Sedang anak yang lain menuliskan tentang keinginannya untuk pergi ke luar negeri. Juga ada yang menginginkan telpon selular model baru di tahun baru nanti dari orangtua atau dari kakeknya. Luar biasa. Pikir saya. Betapa anak-anak ini hanya berpikir sesuatu yang menyangkut tentang keinginannya hanya pada ranah hiburan. Hampir tidak ada anak yang menuliskan sesuatu yang diluar duniawi itu.
***
Setelah beberapa anak saya berikan kesempatan untuk sharing ceritanya dengan cara membacakannya, saya meminta mereka melanjutkan menulis. Mereka terlihat tekun kembali. Mereka menulis tetap di tangga sekolah. Sementara saya berada di salah satu anak tangga dekat mereka. Beberapa anak yang tadi kesulitan untuk memulai menulis, sekarang tampak tergambar ide yang harus mereka tulis setelah mendengar bagaimana temannya menuliskankan keinginannya. Suasana anak-anak saya, fokus dalam pekerjaan mereka masing-masing.
Waktu sudah berjalan hapir 50 menit. Ini berarti saya hanya mempunyai kesempatan beberapa menit lagi sebelum mata pelajaran saya habis dan berganti dengan mata pelajaran yang berikutnya. Untuk itu saya kembali megingatkan kepada anak-anak tentang waktu yang tinggal sekian menit itu. Dan persis ketika saya selesai mengingatkan mereka, seorang anak mengangkat tangan dan minta izin untuk dapat membacakan cerita dan keinginannya di tahun depan. Dia menulis: Saya hanya ingin papa dan mamaku bersama lagi. Dan aku akan punya adik baru...
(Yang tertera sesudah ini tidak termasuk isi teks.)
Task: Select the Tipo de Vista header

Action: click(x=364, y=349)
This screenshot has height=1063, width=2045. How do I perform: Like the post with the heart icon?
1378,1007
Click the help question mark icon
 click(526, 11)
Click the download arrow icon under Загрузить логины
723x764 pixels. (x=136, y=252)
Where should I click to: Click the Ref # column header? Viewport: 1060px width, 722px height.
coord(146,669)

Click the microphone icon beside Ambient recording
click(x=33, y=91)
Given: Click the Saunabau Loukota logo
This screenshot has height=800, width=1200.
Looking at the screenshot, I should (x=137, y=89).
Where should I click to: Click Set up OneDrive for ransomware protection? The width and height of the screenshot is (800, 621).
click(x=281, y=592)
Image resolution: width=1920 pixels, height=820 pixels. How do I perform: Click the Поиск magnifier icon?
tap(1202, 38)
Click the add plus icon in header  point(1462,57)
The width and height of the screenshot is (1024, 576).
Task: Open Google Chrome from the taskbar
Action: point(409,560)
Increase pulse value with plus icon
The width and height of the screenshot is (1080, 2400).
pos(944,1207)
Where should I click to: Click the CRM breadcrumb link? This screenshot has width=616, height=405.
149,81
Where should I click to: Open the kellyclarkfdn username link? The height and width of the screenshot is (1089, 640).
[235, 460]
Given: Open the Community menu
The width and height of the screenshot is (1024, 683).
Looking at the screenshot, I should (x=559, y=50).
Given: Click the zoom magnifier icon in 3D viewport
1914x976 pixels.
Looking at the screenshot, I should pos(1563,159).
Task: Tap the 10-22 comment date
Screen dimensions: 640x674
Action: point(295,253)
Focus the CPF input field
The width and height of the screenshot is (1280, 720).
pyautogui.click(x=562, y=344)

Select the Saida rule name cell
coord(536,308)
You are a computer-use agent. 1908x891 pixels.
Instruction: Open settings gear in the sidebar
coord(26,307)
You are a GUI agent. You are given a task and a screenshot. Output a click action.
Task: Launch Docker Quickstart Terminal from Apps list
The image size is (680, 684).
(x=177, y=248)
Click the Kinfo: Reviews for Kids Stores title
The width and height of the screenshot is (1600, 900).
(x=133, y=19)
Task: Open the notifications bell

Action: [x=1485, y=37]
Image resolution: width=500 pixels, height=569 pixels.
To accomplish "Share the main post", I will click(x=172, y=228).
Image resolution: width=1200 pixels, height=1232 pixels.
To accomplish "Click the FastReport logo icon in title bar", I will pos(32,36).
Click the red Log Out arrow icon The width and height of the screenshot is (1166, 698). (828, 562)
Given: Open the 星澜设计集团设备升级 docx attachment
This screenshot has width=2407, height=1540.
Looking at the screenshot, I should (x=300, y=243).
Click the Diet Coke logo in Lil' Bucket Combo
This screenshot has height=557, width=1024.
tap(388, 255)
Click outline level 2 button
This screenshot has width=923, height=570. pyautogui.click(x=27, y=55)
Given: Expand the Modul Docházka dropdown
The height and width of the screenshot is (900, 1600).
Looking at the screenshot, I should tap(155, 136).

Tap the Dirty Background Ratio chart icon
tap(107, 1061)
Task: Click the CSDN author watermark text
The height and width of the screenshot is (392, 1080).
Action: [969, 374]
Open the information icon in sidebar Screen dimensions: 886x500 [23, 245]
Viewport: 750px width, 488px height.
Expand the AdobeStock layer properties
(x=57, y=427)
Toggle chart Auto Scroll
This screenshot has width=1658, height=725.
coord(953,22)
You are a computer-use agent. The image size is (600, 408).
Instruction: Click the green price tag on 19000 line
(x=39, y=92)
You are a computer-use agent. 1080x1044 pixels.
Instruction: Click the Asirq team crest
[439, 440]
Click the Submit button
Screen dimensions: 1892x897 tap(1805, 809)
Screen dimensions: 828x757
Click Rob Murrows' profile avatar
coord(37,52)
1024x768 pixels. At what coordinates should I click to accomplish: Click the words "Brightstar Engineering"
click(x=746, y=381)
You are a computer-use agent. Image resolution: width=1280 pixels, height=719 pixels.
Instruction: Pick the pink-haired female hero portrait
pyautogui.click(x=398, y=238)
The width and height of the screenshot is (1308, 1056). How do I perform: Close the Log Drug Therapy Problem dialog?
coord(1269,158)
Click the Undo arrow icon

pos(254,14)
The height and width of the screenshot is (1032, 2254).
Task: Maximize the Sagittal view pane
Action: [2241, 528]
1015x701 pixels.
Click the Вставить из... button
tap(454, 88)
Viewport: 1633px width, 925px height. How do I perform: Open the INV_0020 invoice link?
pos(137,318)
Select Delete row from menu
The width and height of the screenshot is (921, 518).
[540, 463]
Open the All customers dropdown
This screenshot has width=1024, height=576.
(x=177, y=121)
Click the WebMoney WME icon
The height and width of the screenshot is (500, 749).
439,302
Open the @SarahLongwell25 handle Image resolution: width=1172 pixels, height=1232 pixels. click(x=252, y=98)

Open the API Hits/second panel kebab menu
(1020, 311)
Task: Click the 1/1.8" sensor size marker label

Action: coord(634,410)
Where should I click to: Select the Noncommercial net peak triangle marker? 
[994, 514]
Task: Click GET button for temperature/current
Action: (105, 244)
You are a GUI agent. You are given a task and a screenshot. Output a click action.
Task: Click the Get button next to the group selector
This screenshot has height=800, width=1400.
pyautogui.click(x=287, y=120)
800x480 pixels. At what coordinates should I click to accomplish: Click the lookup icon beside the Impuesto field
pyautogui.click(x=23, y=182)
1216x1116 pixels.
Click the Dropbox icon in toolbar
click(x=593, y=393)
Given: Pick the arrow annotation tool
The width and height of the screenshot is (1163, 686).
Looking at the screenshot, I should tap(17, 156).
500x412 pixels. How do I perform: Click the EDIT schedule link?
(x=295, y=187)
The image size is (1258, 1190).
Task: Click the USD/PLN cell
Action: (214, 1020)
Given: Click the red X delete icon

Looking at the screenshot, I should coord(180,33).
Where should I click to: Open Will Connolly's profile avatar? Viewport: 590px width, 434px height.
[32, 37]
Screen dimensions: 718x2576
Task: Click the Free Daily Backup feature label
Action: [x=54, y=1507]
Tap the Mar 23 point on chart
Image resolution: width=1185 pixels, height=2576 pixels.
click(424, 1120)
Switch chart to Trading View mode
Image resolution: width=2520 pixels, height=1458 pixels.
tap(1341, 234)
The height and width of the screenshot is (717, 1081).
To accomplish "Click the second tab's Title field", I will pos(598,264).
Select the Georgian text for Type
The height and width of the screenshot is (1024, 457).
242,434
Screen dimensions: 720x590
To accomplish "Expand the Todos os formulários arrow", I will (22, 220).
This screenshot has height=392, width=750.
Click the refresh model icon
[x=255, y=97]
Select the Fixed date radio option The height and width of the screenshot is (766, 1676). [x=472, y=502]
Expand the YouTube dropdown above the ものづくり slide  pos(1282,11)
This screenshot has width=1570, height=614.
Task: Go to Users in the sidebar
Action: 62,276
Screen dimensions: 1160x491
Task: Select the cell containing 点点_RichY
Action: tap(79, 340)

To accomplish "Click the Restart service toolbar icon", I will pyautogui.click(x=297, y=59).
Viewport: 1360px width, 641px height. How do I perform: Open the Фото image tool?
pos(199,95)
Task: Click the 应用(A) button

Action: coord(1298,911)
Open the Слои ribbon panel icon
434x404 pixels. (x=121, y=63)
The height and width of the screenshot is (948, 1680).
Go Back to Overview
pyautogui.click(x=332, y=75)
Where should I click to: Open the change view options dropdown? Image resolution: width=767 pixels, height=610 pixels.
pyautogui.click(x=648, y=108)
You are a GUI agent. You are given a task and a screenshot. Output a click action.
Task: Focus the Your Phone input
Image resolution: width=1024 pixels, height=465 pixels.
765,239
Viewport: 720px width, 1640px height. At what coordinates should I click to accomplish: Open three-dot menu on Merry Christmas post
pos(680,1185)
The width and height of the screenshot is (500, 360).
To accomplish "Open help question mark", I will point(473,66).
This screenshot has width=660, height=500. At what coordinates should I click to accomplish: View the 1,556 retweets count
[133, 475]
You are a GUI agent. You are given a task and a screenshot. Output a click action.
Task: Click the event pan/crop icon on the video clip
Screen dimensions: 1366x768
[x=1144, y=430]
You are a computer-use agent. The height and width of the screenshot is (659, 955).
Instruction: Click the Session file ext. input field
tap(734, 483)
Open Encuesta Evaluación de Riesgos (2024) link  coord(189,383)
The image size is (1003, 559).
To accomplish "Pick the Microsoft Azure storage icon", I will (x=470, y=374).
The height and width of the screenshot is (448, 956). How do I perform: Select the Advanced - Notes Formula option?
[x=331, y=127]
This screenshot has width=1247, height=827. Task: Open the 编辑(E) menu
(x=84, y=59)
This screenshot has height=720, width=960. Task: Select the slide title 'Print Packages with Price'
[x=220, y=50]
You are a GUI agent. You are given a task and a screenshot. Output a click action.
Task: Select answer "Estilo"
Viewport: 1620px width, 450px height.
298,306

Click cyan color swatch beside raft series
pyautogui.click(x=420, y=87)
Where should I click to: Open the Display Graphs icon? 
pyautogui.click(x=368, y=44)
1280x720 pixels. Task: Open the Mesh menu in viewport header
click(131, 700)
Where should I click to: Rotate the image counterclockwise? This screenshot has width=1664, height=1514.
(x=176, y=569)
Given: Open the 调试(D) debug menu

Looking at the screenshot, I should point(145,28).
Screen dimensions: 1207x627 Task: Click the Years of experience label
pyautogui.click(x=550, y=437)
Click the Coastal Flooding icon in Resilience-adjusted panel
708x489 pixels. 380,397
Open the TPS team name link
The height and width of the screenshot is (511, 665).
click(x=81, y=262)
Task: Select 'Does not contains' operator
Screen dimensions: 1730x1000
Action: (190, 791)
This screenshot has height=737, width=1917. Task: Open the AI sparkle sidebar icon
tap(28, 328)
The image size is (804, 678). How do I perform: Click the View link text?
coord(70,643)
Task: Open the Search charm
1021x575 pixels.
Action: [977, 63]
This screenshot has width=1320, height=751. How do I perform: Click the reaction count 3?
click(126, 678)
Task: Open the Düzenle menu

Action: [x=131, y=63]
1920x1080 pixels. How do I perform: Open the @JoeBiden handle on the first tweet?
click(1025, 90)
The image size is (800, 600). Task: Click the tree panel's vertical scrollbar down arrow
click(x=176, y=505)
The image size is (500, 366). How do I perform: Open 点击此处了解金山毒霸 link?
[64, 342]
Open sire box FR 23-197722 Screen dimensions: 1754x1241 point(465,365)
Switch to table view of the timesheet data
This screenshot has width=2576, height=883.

Saya diam, juga teman-temannya semua diam. Saya teringat dengan cerita pendek yang ditulis oleh Seno Gumira Ajidarma yang berjudul Pelajaran Mengarang, yang terbit di harian Kompas Minggu puluhan tahun silam, yang mengisahkan kisah serupa atau mirip dengan apa yang ditulis anak itu.
Saya bersyukur bahwa ketika anak itu selesai mebacakan keinginannya, tidak ada seorang temanya pun yang berkomentar atau memberikan komentar. Dan saya juga bersyukur bahwa hari itu saya mendapatkan anugerah kisah yang menyayat hati seorang anak sekolah. Mudah-mudahan itu menjadi bekal untuk hidup saya.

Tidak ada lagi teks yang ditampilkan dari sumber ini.